耐震性とは、地震に対してどれだけ耐えられるかを示す性能です。
日本の建物は、世界でもトップクラスの耐震性を有しています。なぜなら、日本は世界有数の地震大国であり、過去の地震被害の経験から建築基準法(建築に関する法律)が大きく見直され、高い耐震性が求められているからです。世界トップレベルの耐震性を実現するために、日本の建設会社や設計事務所は耐震設計技術を磨いてきました。こうした背景から、実はマンションの耐震性は時代によって大きく異なります。
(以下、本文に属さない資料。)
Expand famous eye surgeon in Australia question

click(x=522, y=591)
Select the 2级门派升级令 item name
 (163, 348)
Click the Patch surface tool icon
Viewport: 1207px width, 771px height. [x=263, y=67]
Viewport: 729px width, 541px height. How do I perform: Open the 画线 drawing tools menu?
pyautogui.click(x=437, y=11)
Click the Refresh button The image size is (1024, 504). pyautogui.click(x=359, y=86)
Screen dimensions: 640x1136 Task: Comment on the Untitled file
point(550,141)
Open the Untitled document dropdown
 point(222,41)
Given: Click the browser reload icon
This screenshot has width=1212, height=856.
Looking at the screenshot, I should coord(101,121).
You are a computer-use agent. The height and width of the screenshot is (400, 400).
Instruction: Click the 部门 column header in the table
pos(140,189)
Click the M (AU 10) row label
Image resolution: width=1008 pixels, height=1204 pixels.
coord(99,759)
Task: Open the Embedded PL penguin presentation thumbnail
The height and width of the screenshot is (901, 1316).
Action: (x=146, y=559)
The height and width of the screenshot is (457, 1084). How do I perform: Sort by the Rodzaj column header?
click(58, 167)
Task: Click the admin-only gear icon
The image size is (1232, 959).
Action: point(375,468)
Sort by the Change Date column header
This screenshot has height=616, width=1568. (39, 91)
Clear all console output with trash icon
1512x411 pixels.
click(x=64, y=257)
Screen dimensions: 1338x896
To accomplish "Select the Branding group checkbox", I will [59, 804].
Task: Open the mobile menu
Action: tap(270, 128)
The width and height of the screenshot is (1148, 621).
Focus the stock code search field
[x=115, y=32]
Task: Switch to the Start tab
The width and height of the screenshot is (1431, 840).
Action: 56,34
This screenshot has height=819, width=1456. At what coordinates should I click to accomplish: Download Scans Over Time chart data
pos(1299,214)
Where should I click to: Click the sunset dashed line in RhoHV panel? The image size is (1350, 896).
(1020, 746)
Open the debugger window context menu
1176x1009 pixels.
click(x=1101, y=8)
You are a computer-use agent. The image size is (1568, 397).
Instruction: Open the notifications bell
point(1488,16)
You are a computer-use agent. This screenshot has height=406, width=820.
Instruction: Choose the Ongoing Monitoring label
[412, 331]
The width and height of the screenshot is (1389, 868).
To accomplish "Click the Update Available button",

もちろん、古いマンションでもこれまでの地震に耐えてきたという実績があるため、必ずしも安全性が低いというわけではありません。しかし、できれば現行基準で安全性が確認されているマンションに住みたいと考える方は多いでしょう。次節では耐震基準の違いや、古いマンションでも安全に暮らすためのチェックポイントをご紹介します。


新耐震基準と旧耐震基準の違い

耐震基準は、大きく「新耐震基準」と「旧耐震基準」に分けられます。建物が新耐震基準と旧耐震基準のどちらで設計されているかは、建築確認済証が発行された日付を見れば簡単に確認できます。

建築確認済証とは、建築主事(市町村など)が建築計画に法令上の問題がないと確認した際に発行する証書です。耐震基準は建築確認済証の交付日により、以下のように見分けられます。

  • 新耐震基準:建築確認が1981年6月1日以降
  • 旧耐震基準:建築確認が1981年5月31日まで

基準日は「建築確認済証の交付日」であり、「竣工日(完成日)」ではないことに留意しておきましょう。例えば、1980年に建築確認を受けた後、2年の工期を経て1982年に完成したマンションは「旧耐震基準」です。

旧耐震は「中地震」まで、新耐震は「大地震」を想定している

それでは、旧耐震基準と新耐震基準の内容を確認していきましょう。簡単にまとめると、以下のような違いがあります。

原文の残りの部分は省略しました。